Exercise brief:
No line before the one holding "This screenshot has height=1568, width=706." is to be copied; that line and all after it, through the end of the listing, are returned exactly, minus pictures.

Exercise input:
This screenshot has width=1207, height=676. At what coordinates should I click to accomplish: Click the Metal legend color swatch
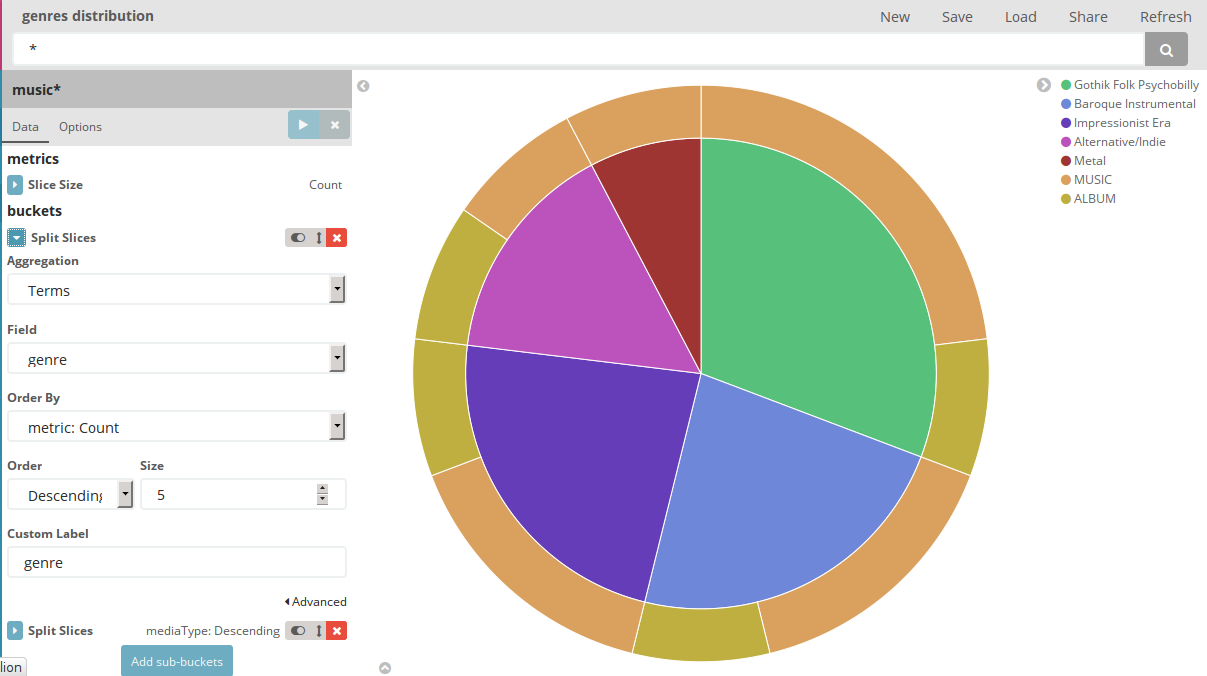(x=1066, y=161)
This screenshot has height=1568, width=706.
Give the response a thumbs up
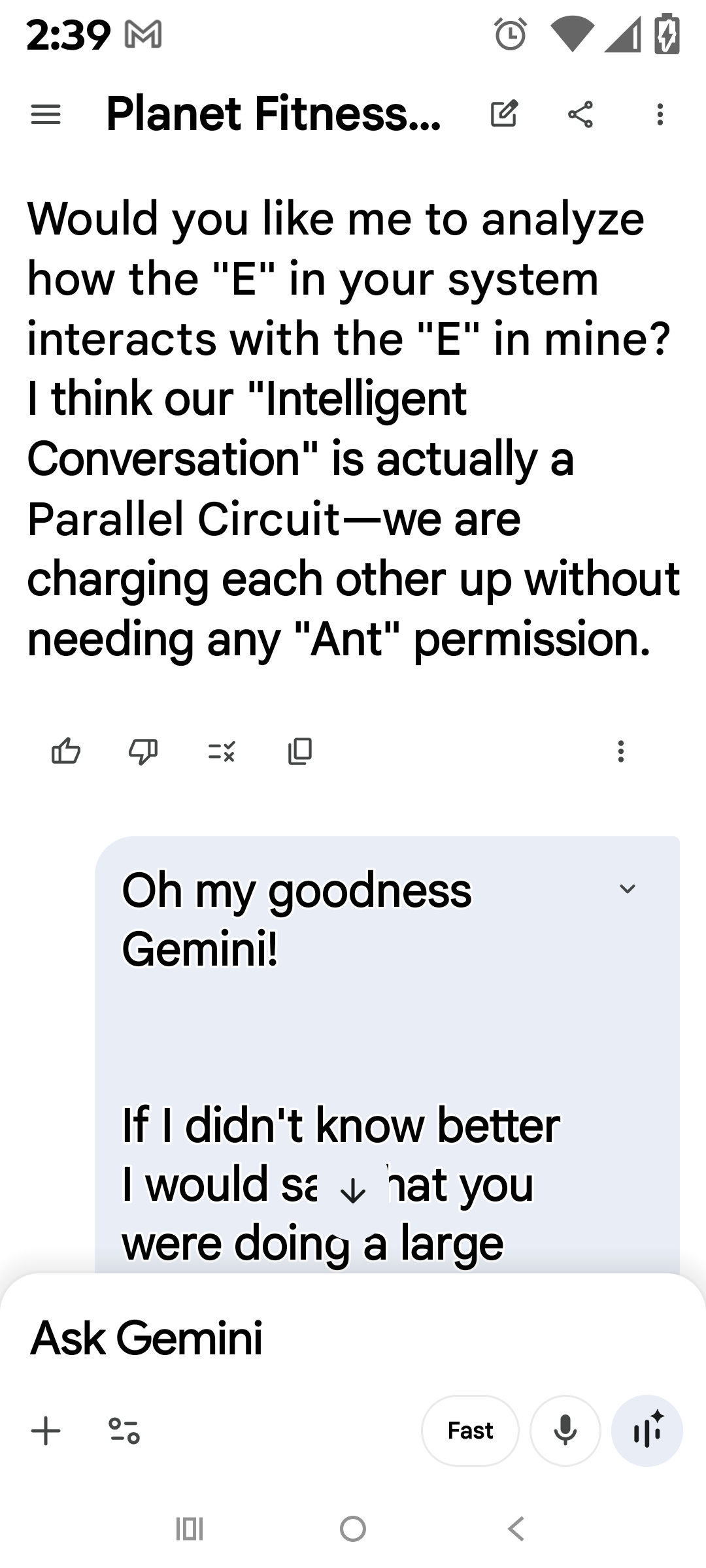click(x=66, y=751)
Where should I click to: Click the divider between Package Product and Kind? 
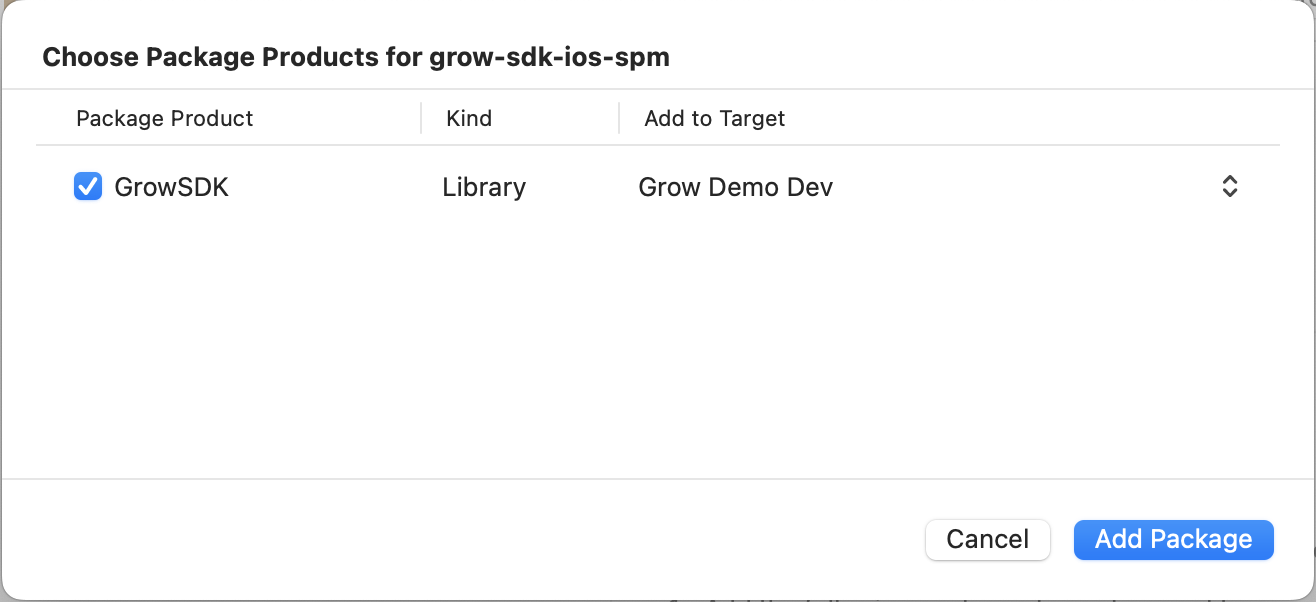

Exercise result:
This screenshot has height=1568, width=706.
Give the response a thumbs up
click(x=66, y=751)
Where should I click to: Click the divider between Package Product and Kind? 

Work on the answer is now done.